■ HOW TO COMPLETE THIS TASK
Two lines in the data below mark the range: the one with "You are a GUI" and the one with "Contacts (64, 1946)". Return both, along with every line between them, exactly.

■ DATA EXTRACTS

========

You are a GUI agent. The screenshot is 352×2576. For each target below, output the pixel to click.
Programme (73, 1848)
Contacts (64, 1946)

========

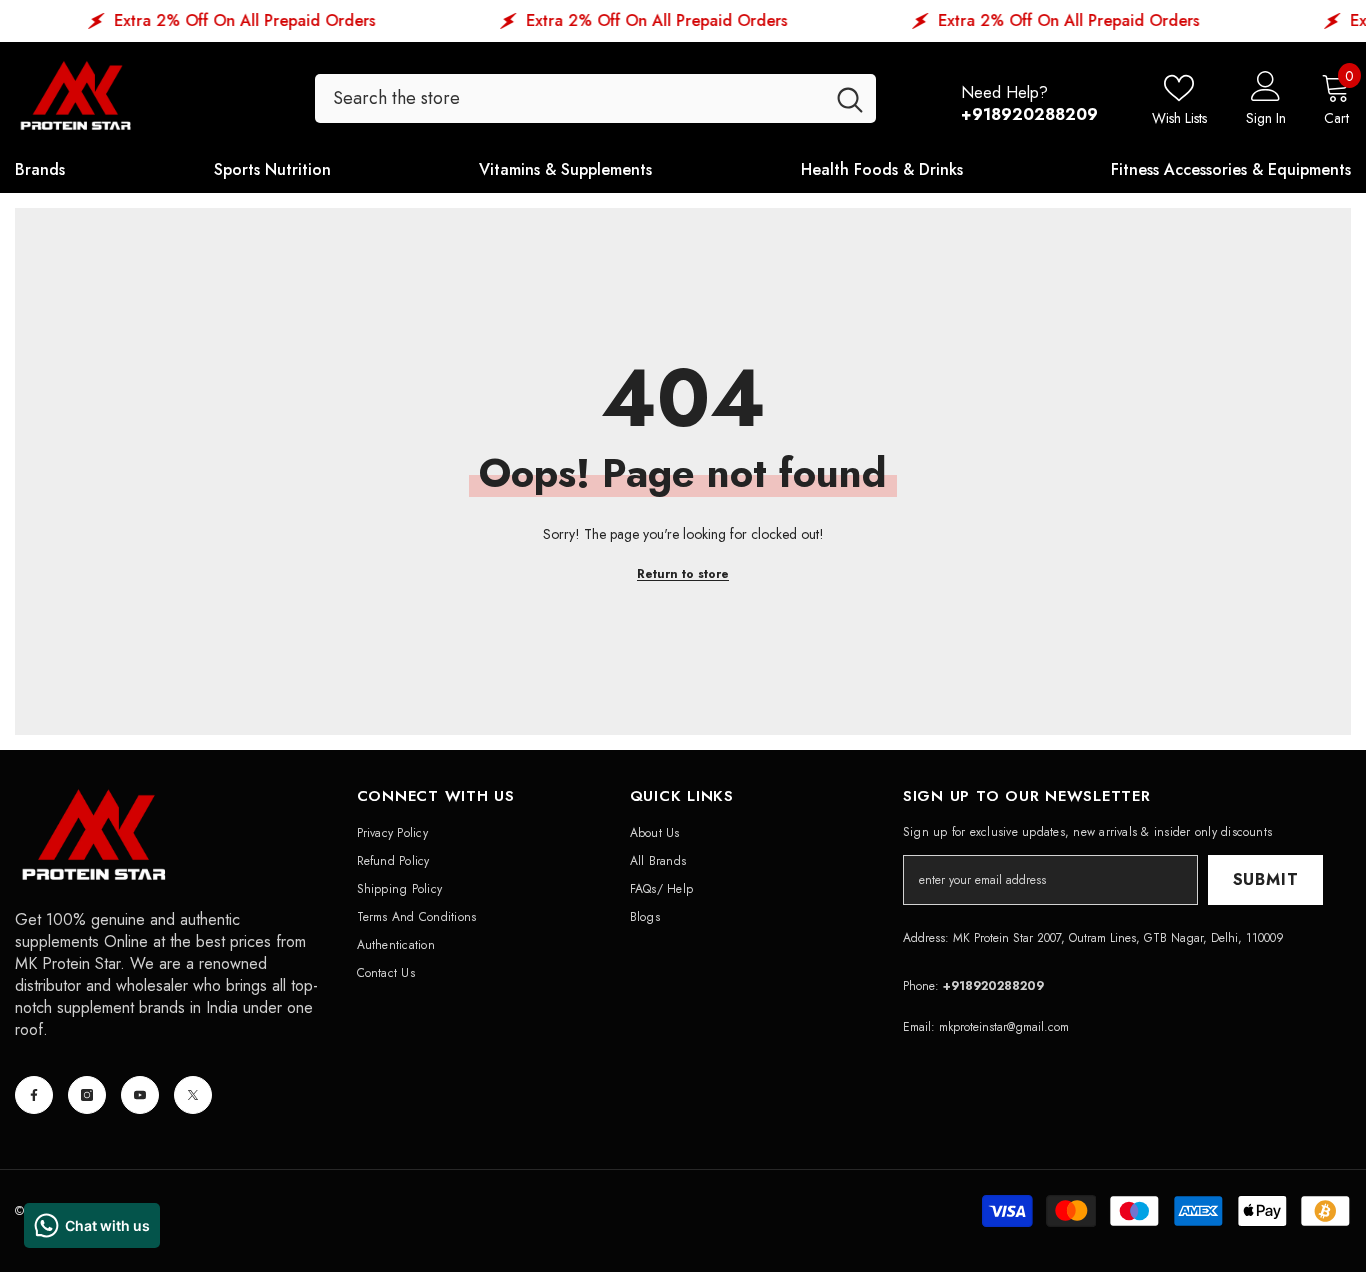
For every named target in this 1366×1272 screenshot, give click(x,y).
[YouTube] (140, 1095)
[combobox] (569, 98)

========

■ ANSWER TO THIS EXERCISE
You are a GUI agent. The screenshot is 352×2576. For each target below, output the pixel to click.
Programme (73, 1848)
Contacts (64, 1946)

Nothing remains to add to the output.